Let's say that you started your web services with a simple, flat-file database. Then with time your data grew big, which made the use of a flat-file database slow and inefficient. So you switched to the next simple solution—using DBM files. But your data set continued to grow, and even the DBM files didn't provide a scalable enough solution. So you finally decided to switch to the most advanced solution, a relational database.

On the other hand, it's quite possible that you had big ambitions in the first place and you decided to go with a relational database right away.

We went through both scenarios, sometimes doing the minimum development using DBM files (when we knew that the data set was small and unlikely to grow big in the short term) and sometimes developing full-blown systems with relational databases at the heart.

As we repeat many times in this book, none of our suggestions and examples should be applied without thinking. But since you're reading this chapter, the chances are that you are doing the right thing, so we are going to concentrate on the extra benefits that mod_perl provides when you use relational databases. We'll also talk about related coding techniques that will help you to improve the performance of your service.

From now on, we assume that you use the DBI module to talk to the databases. This in turn uses the unique database driver module for your database, which resides in the DBD:: namespace (for example, DBD::Oracle for Oracle and DBD::mysql for MySQL). If you stick to standard SQL, you maximize portability from one database to another. Changing to a new database server should simply be a matter of using a different database driver. You do this just by changing the data set name string ($dsn) in the DBI->connect( ) call.

Rather than writing your queries in plain SQL, you should probably use some other abstraction module on top of the DBI module. This can help to make your code more extensible and maintainable. Raw SQL coupled with DBI usually gives you the best machine performance, but sometimes time to market is what counts, so you have to make your choices. An abstraction layer with a well-thought-out API is a pleasure to work with, and future modifications to the code will be less troublesome. Several DBI abstraction solutions are available on CPAN. DBIx::Recordset, Alzabo, and Class::DBI are just a few such modules that you may want to try. Take a look at the other modules in the DBIx:: category—many of them provide some kind of wrapping and abstraction around DBI.

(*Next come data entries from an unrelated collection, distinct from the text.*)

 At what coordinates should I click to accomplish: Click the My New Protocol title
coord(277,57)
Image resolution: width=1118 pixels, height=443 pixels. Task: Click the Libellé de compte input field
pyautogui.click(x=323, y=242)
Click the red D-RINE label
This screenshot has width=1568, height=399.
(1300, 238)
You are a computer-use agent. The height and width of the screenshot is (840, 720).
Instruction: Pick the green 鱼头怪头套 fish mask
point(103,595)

20.1. Persistent Database Connections with Apache::DBI

When people first started to use the Web, they found that they needed to write web interfaces to their databases, or add databases to drive their web interfaces. Whichever way you look at it, they needed to connect to the databases in order to use them.

CGI is the most widely used protocol for building such interfaces, implemented in Apache's mod_cgi and its equivalents. For working with databases, the main limitation of most implementations, including mod_cgi, is that they don't allow persistent connections to the database. For every HTTP request, the CGI script has to connect to the database, and when the request is completed the connection is closed. Depending on the relational database that you use, the time to instantiate a connection may be very fast (for example, MySQL) or very slow (for example, Oracle). If your database provides a very short connection latency, you may get away without having persistent connections. But if not, it's possible that opening a connection may consume a significant slice of the time to serve a request. It may be that if you can cut this overhead you can greatly improve the performance of your service.

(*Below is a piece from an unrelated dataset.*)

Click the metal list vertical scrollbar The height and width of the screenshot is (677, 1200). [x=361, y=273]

Apache::DBI was written to solve this problem. When you use it with mod_perl, you have a database connection that persists for the entire life of a mod_perl process. This is possible because with mod_perl, the child process does not quit when a request has been served. When a mod_perl script needs to use a database, Apache::DBI immediately provides a valid connection (if it was already open) and your script starts doing the real work right away without having to make a database connection first.

Of course, the persistence doesn't help with any latency problems you may encounter during the actual use of the database connections. Oracle, for example, is notorious for generating a network transaction for each row returned. This slows things down if the query execution matches many rows.

You may want to read Tim Bunce's "Advanced DBI" talk, at http://dbi.perl.org/doc/conferences/tim_1999/index.html, which covers many techniques to reduce latency.

20.1.2. When to Use Apache::DBI (and When Not to Use It)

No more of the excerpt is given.